A pilot study of ribavirin therapy for chronic hepatitis C

Interferon-α therapy is of proven efficacy in chronic hepatitis C, but it is not universally effective and may be associated with intolerable side effects. Ribavirin is a nucleoside analog with a broad spectrum of antiviral action. We conducted an uncontrolled pilot study of ribavirin therapy in 13 patients with chronic hepatitis C. Ribavirin was given for 6 mo, in a dose that was increased, at 2-mo intervals, from 600 mg to 1,000 mg to 1,200 mg/day. Serum ALT levels gradually decreased in all 13 treated patients; the mean percentage of decrease was 67% (from 210 U/L [range = 109 to 593] to 63 U/L [range = 22 to 108 U/L]; p = 0.0006) after 6 mo of treatment. Serum aminotransferase levels fell to the normal range in four patients (31%). In the 3 to 6 mo after cessation of ribavirin therapy, serum aminotransferase activities gradually rose to near pretreatment levels in all but one patient.
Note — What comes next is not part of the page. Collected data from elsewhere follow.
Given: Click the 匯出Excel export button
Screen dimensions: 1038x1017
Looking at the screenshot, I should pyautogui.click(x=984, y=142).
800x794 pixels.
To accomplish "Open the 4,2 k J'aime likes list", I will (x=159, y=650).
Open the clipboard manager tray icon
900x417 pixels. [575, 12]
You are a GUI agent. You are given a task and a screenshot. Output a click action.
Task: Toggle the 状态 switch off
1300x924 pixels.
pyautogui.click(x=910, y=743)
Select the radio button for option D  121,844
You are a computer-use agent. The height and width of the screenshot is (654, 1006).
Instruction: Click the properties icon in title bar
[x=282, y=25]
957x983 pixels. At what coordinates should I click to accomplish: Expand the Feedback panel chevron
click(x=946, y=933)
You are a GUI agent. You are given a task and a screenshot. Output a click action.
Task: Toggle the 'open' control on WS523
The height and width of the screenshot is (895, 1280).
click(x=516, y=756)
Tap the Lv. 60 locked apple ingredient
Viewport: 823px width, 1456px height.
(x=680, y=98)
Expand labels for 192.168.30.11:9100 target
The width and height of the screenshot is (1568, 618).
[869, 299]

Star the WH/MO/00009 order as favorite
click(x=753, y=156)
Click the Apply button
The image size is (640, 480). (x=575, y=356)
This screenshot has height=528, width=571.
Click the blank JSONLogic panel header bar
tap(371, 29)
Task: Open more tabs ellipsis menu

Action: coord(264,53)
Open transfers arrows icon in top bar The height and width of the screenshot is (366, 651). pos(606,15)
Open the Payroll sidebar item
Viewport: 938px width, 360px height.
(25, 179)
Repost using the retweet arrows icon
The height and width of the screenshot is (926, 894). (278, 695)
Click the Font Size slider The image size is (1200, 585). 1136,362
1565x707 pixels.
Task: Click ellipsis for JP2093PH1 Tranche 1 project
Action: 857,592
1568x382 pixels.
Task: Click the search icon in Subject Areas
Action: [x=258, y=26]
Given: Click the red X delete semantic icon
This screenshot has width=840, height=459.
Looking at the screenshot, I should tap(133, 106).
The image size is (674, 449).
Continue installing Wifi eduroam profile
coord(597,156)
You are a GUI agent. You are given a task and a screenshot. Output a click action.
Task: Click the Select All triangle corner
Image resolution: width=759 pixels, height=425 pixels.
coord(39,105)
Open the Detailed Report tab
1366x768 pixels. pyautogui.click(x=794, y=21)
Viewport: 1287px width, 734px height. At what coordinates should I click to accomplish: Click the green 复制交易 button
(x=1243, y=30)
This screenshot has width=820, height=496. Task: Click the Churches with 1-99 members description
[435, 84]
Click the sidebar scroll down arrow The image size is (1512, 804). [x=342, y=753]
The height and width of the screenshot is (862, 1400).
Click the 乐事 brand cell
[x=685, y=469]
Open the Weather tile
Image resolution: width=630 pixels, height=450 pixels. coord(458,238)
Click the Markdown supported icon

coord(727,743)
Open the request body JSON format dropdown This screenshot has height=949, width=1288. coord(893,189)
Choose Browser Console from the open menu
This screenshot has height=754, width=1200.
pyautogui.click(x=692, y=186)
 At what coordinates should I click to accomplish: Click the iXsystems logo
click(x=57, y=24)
Therapy was associated with a significant decrease in the geometric mean titer of hepatitis C virus RNA in serum (1:1,981 vs. 1:199; p < 0.02) although no patients lost hepatitis C virus RNA from serum during therapy. No significant improvement was seen in liver histological appearance. Ribavirin therapy resulted in mild, reversible hemolysis; no patient exhibited symptomatic anemia. These findings suggest that ribavirin has a beneficial effect in patients with chronic hepatitis C, although further studies are needed to determine how ribavirin is best used. (HEPATOLOGY 1992;16:649–654.)